Jackson is over 80 percent Black. Most of that, overwhelmingly, is Black 
working class. That includes sectors where the real unemployment rate is 
closer to 50 percent of the adult population. Wages are extremely low; 
if you are making $10 an hour here you are doing damn good. That would 
be damn near a Black middle-class wage here in Jackson.

The Black community, by its numbers, can put people in office but their 
ability to govern can be constrained because the economic base of the 
city is controlled elsewhere. One of the threats is if you elect Chokwe 
Antar, all these white-owned businesses are going to leave town. What 
that does is shrink the tax base, the revenues to operate. That is 
pointing a gun at the city and saying you have to go this way for the 
economy not to collapse. For the community to consistently vote in a way 
that says “Yeah, I know that gun is to my head and I’m going to vote 
this way anyway” says a lot.

The Chamber is not making idle threats. They have concrete plans to 
gentrify the city, to displace the Black working class, because if they 
can change the population dynamics they can eliminate the possibility of 
a radical like Chokwe Antar from being elected.

*/How do cooperative networks provide counterweight against those forces?/*

The bedrock for us is food sovereignty. Hunger will no longer be a 
weapon against the working class. We will utilize all the vacant land 
around the city. We can create supply chains based on our own principles 
rather than being totally reliant on “market forces.”

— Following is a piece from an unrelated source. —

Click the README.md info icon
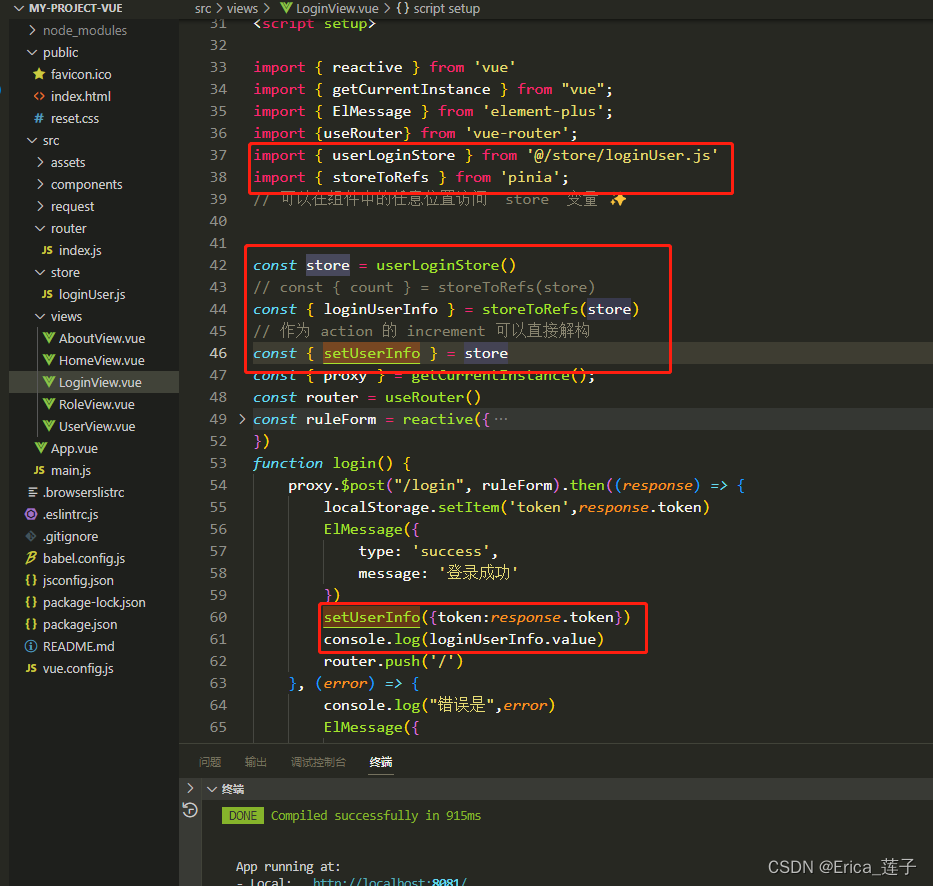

We will construct cooperative enterprises, from food processing to 
non-carbon based distribution, bikes and electric vehicles, to lessen 
the carbon footprint of the city. Going to zero emissions and zero waste 
will accomplish several goals at once: sustainability, creating jobs, a 
better quality of life and ultimately more self-determination and 
self-reliance within the community.

We are creating an integrated system, bottom-up efforts, the support of 
an administration we control and a policy framework to give what’s 
getting done below more teeth.The base is starting with what is 
available to us, land, addressing a concrete need, food, and from there 
building out the solidarity economy.

*/How can people engage with what you are doing from outside of Jackson?/*

Doing this work takes resources. Our sustainer network annually covers 
one-fourth of the cost. Friends of Cooperation Jackson chapters build 
relationships of solidarity. The most concrete way that folks can help 
is to build Cooperation New Yorks, like-minded organizations. Organizing 
in your own community will help us more than anything else.